Cable Gallery closed in 1988. Its brief lifespan was included by Jerry Saltz as one of the events comprising The New York Canon of Art from the forty-year period between 1968-2008.

===Petersburg Gallery===
From 1989 to 1991, Dalrymple formed a program of emerging artists for the Petersburg Gallery in New York. During this time, Dalrymple organized solo shows of Nayland Blake, David Dupuis, Michael Joaquin Gray, David Knudsvig, David Nelson, Jorge Pardo, Rene Ricard, and Billy Sullivan.

Dalrymple also organized the debut solo exhibition of Matthew Barney, which was scheduled to open at the Petersburg Gallery in 1991. However, two weeks before the show's opening, Petersburg Gallery's owners closed its doors. The exhibition was instead presented at Barbara Gladstone's gallery, who had invited Dalrymple to work with her on projects with younger artists. Barney continues to be represented by Gladstone Gallery.
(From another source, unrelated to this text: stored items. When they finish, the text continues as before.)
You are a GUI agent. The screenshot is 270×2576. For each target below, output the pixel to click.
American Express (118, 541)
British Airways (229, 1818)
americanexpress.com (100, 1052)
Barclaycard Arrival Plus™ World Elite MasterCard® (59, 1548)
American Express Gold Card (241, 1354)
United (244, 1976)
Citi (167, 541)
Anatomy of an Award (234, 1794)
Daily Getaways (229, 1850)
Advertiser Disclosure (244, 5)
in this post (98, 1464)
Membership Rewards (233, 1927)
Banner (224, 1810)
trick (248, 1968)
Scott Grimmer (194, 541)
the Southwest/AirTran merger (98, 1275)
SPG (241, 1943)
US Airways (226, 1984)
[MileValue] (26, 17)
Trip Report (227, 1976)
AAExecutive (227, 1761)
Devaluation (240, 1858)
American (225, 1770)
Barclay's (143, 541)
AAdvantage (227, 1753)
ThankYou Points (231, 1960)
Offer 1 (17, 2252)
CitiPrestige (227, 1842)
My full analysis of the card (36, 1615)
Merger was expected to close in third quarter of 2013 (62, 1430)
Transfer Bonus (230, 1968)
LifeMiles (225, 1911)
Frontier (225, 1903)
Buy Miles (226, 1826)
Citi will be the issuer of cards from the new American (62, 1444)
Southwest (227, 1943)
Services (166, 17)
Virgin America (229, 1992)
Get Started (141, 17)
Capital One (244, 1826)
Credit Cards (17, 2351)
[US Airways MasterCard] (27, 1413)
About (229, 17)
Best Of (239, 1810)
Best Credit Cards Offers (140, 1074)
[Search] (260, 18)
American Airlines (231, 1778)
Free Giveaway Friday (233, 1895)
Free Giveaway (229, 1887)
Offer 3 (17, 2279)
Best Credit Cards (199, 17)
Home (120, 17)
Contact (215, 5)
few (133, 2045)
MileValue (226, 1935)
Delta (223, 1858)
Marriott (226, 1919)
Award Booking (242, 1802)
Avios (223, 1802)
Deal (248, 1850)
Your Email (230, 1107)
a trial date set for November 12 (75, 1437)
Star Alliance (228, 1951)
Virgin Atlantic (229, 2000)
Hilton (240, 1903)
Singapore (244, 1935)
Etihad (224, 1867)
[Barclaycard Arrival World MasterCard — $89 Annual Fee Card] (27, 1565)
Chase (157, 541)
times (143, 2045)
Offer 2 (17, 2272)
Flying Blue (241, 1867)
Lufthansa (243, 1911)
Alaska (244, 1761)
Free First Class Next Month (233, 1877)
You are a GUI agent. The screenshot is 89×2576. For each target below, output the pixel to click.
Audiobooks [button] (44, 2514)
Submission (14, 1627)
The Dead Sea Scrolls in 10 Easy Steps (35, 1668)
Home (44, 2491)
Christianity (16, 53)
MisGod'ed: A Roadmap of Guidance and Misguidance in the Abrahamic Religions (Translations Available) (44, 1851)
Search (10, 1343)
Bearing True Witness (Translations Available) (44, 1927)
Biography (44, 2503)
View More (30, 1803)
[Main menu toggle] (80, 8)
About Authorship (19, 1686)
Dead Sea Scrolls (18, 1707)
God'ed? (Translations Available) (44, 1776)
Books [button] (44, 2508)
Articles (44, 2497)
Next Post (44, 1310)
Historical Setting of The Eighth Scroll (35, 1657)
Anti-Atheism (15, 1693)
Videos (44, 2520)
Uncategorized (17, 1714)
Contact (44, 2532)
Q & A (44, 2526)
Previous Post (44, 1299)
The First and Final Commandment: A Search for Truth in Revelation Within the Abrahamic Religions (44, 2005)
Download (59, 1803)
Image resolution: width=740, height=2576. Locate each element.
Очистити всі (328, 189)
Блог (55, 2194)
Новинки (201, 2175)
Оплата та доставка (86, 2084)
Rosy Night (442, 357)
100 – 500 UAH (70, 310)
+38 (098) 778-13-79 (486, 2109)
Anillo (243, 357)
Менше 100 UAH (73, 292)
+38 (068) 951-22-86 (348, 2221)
==Young British Artists (YBAs) (1992)==

In 1992, Clarissa Dalrymple co-curated the first exhibition of Young British Artists (YBAs) in the United States with Barbara Gladstone and Richard Flood.

The exhibition occurred at Stein Gladstone Gallery and Barbara Gladstone Gallery in New York's SoHo neighborhood, and included artists Lea Andrews, Keith Coventry, Anya Gallaccio, Liam Gillick, Damien Hirst, Gary Hume, Abigail Lane, Sarah Lucas, Steven Pippin, Marc Quinn, Rachel Whiteread, and Marcus Taylor. In 1995, Richard Flood, then chief curator at the Walker Arts Center, organized Brilliant!, New Work From London, an expanded version of the show.

== Independent curator (1993–present) ==

Since 1993, Dalrymple has worked as a private advisor and independent curator, curating solo and group exhibitions at museums, alternative non-profit spaces, and commercial galleries. These include: MoMA PS1, Queens, New York; White Columns, New York; Mary Boone Gallery, New York; Marc Selwyn Fine Art, Los Angeles; Nicole Klagsbrun, New York; Regen Projects, Los Angeles; Marianne Boesky, New York; Sadie Coles HQ, London; VeneKlasen/Werner, Berlin; Xavier Hufkens in Brussels; and C24 Gallery in New York.

==Personal life==
In 1969, she married the writer Dennis Dalrymple. She has three sons. The third, Jesse (born 1971), was with the film director Jim McBride. The older two are Joe Ainley, a lawyer in San Jose, California, and Bo Allingham, a pest-control expert in England.

Dalrymple, credited under the name Ainley, features in two of McBride's films: My Girlfriend's Wedding (1969) and Pictures From Life's Other Side (1971).